> Dataset
────────

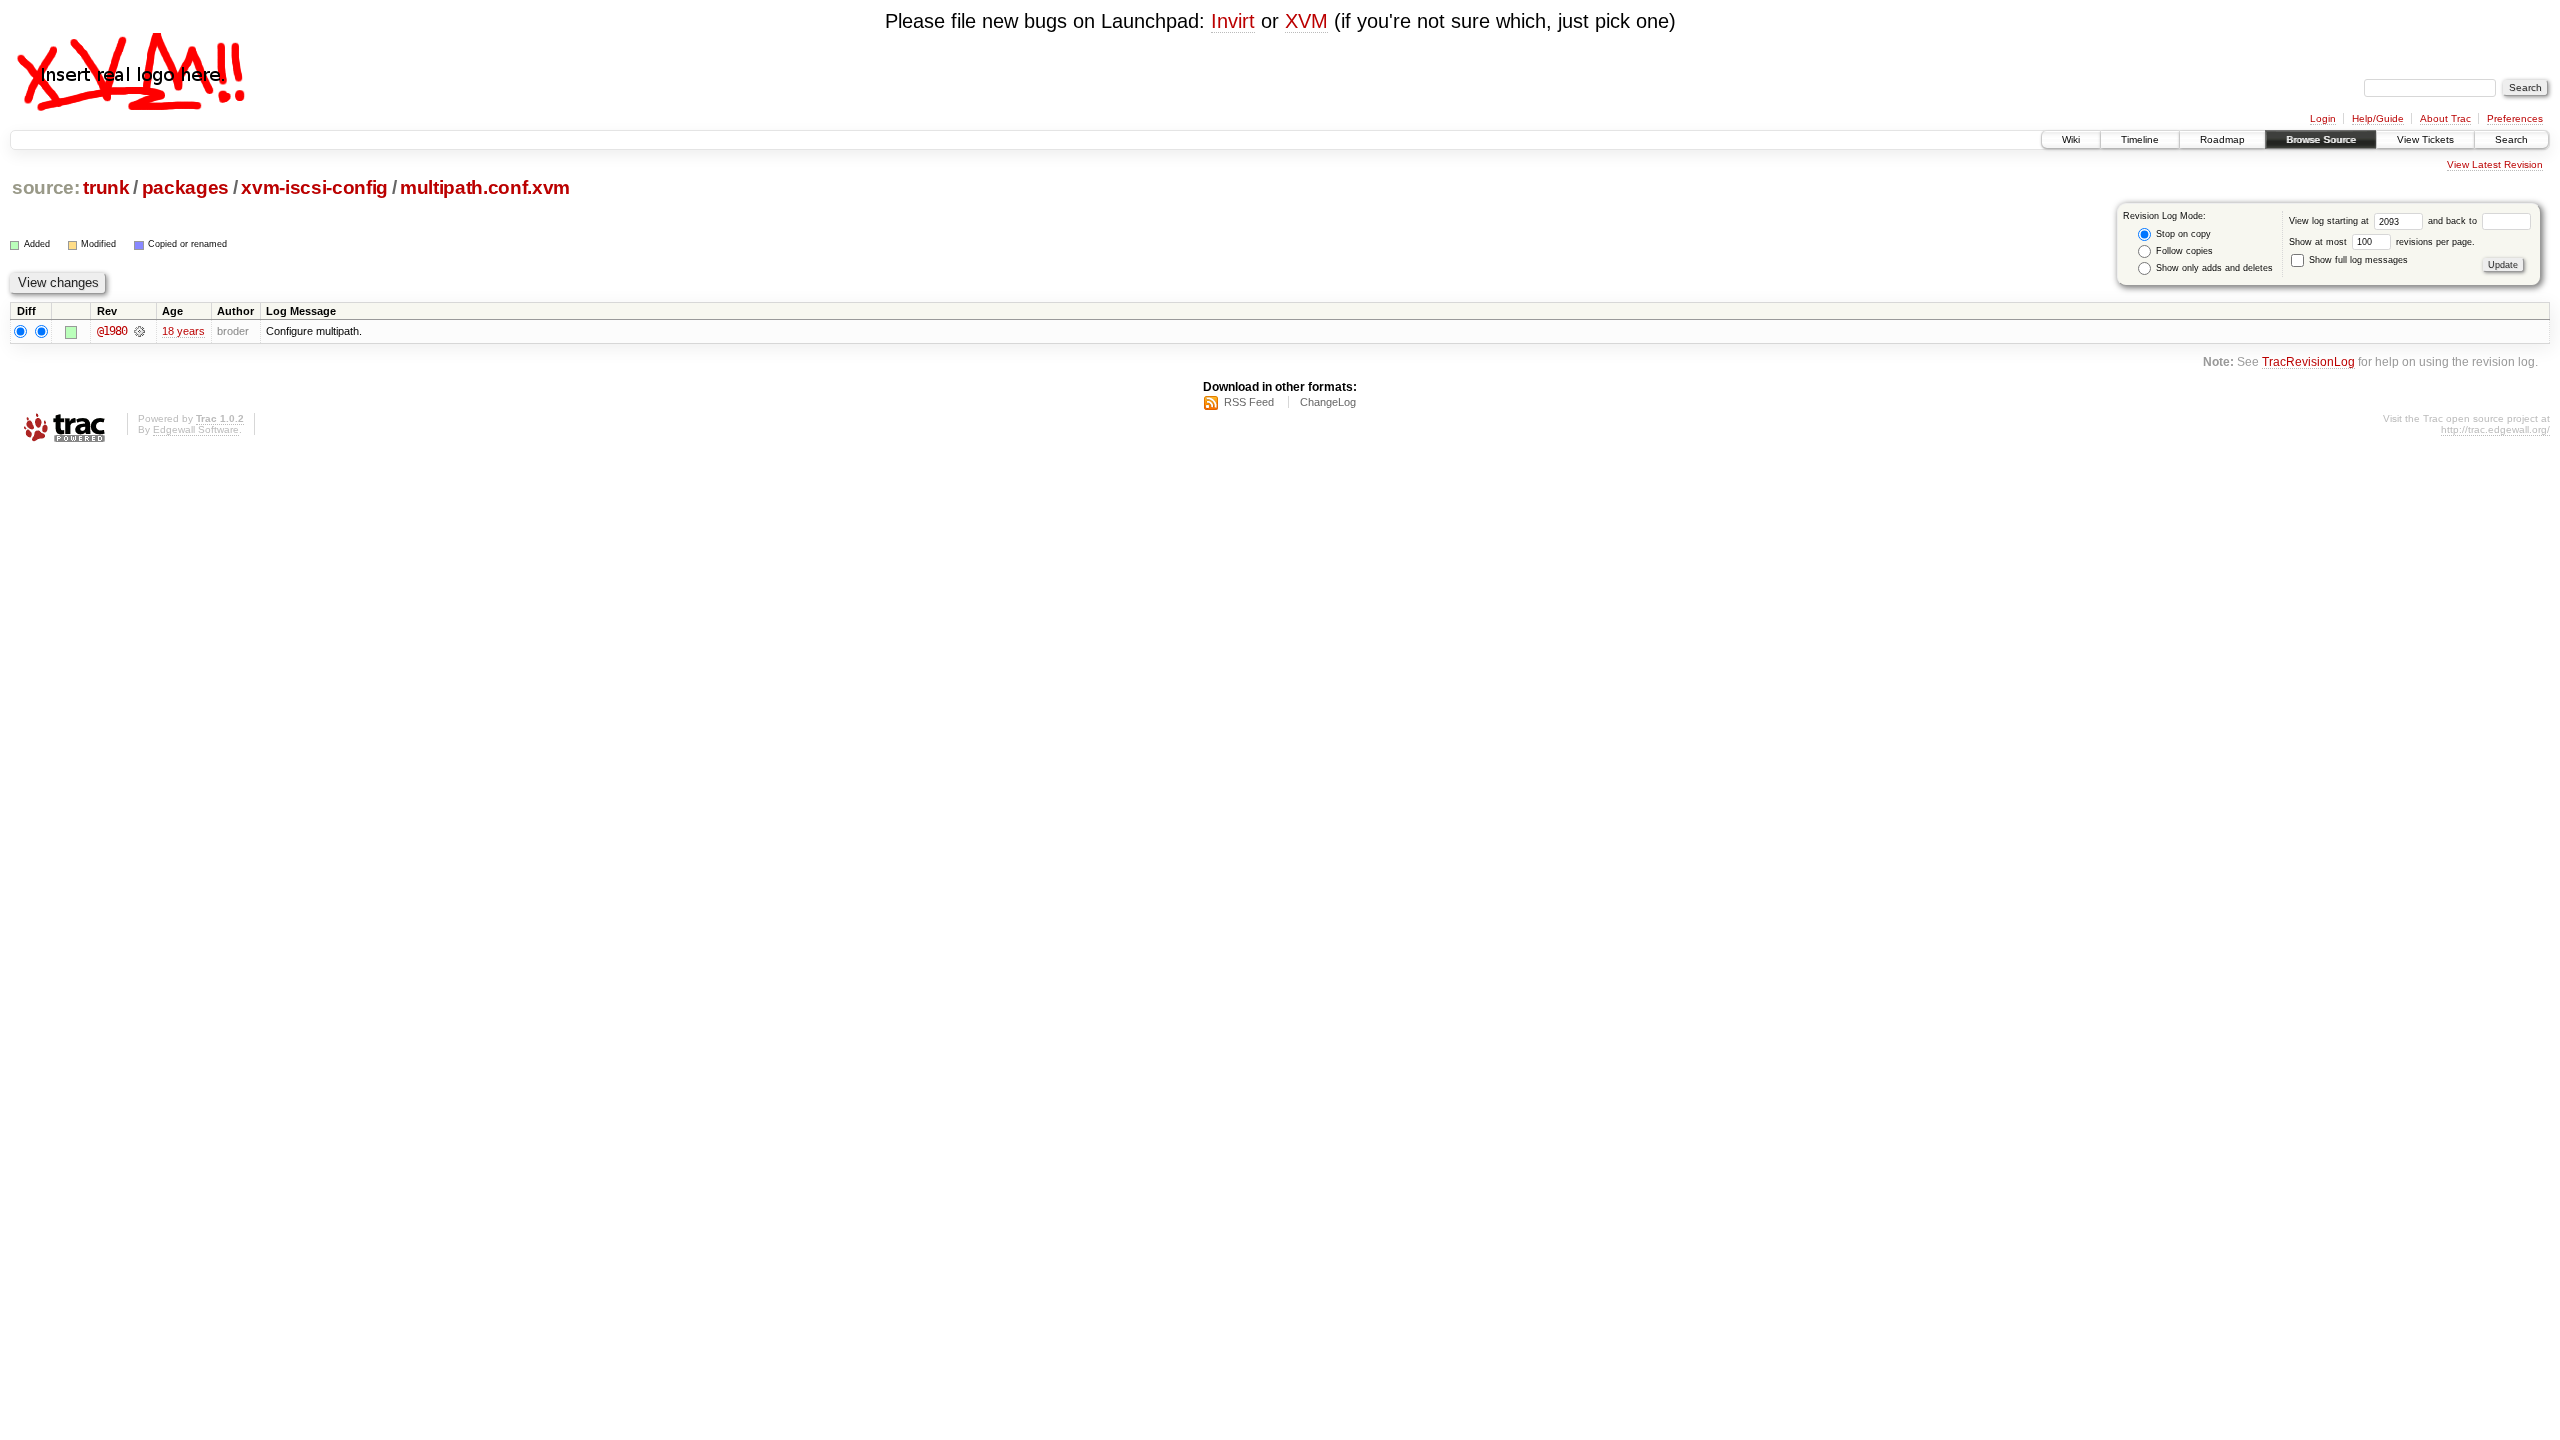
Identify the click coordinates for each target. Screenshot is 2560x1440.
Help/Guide (2378, 118)
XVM (1306, 21)
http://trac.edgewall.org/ (2495, 429)
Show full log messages (2357, 260)
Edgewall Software (196, 429)
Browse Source (2321, 139)
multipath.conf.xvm (485, 187)
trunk (106, 187)
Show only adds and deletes (2213, 268)
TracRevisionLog (2308, 361)
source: (46, 187)
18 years (183, 331)
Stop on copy (2182, 234)
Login (2323, 118)
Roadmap (2222, 139)
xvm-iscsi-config (314, 187)
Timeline (2140, 139)
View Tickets (2425, 139)
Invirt (1233, 21)
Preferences (2515, 118)
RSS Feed (1249, 402)
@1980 (112, 331)
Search (2511, 139)
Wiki (2071, 139)
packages (185, 187)
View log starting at (2330, 221)
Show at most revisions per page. (2382, 242)
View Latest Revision (2495, 164)
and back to (2454, 221)
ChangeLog (1328, 402)
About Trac (2445, 118)
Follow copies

────────

Scan the records above, then copy out each line that mentions "Show".

Show full log messages (2357, 260)
Show only adds and deletes (2213, 268)
Show at most revisions per page. (2382, 242)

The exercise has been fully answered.